Things to do:
(1) Reproduce word for word the portion of the passage about Wu Ningkun between "Wu Ningkun is" and "and its resilience.", inclusive.
(2) According to the passage about Wu Ningkun, what experiences did he endure during his persecution? List every one it names.
(3) In the passage about Wu Ningkun, what role did Wu serve for the American Flying Tigers during the Second World War?

====== Passage to read

Voices from China

I came, I suffered, I survived

“A Single Tear” and Chinese intellectuals under Mao.

Wu Ningkun is a Chinese intellectual who returned to China from the United States in 1951, only to face nearly three decades of persecution under Mao Zedong’s regime. Wu had initially been invited to contribute to the new China but became a target due to his Western education and past affiliations. His experiences included imprisonment, forced labor, and the trauma of the Cultural Revolution, which deeply affected his family. Throughout his suffering, Wu found solace in literature as a way to distance himself from the harshness of reality. His memoir, “A Single Tear,” documents his struggles and serves as a historical record of the intellectuals’ plight during this tumultuous period—an important account of the human spirit and its resilience.

I came, I suffered, I survived: A Single Tear and Chinese Intellectuals under Mao

By Hai Lun

This article was first published by the China Unofficial Archives.

For the original version of this essay, go to the publisher’s website here, where it is also available in Chinese.

Wu Ningkun was 30 years old and a third-year PhD student in American and English literature at the University of Chicago in 1951 when he received a cable from Beijing inviting him to return home. The People’s Republic of China, founded two years earlier, was calling for overseas Chinese like Wu to contribute their expertise to building the New China. A patriot who served as a translator for the American Flying Tigers during the Second World War, Wu happily accepted the invitation. What followed was close to three decades of near-unremitting persecution and hardship in Mao’s China, which he recounted in his 1993 memoir A Single Tear and summed up as “I came, I suffered, I survived.”

============
====== Given information

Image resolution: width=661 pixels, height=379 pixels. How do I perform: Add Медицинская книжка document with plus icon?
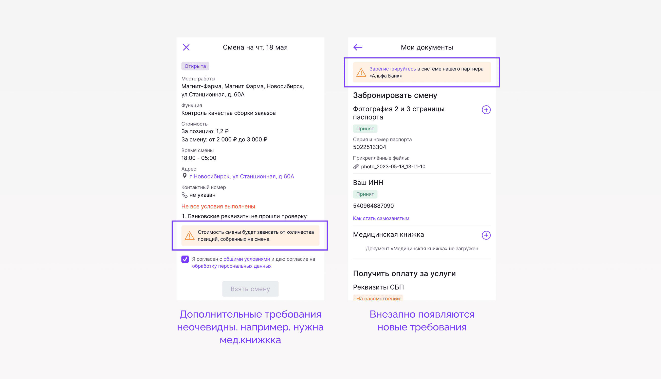click(x=486, y=235)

============

In response:
(1)
Wu Ningkun is a Chinese intellectual who returned to China from the United States in 1951, only to face nearly three decades of persecution under Mao Zedong’s regime. Wu had initially been invited to contribute to the new China but became a target due to his Western education and past affiliations. His experiences included imprisonment, forced labor, and the trauma of the Cultural Revolution, which deeply affected his family. Throughout his suffering, Wu found solace in literature as a way to distance himself from the harshness of reality. His memoir, “A Single Tear,” documents his struggles and serves as a historical record of the intellectuals’ plight during this tumultuous period—an important account of the human spirit and its resilience.

(2)
Imprisonment
Forced labor
The trauma of the Cultural Revolution

(3) He served as a translator.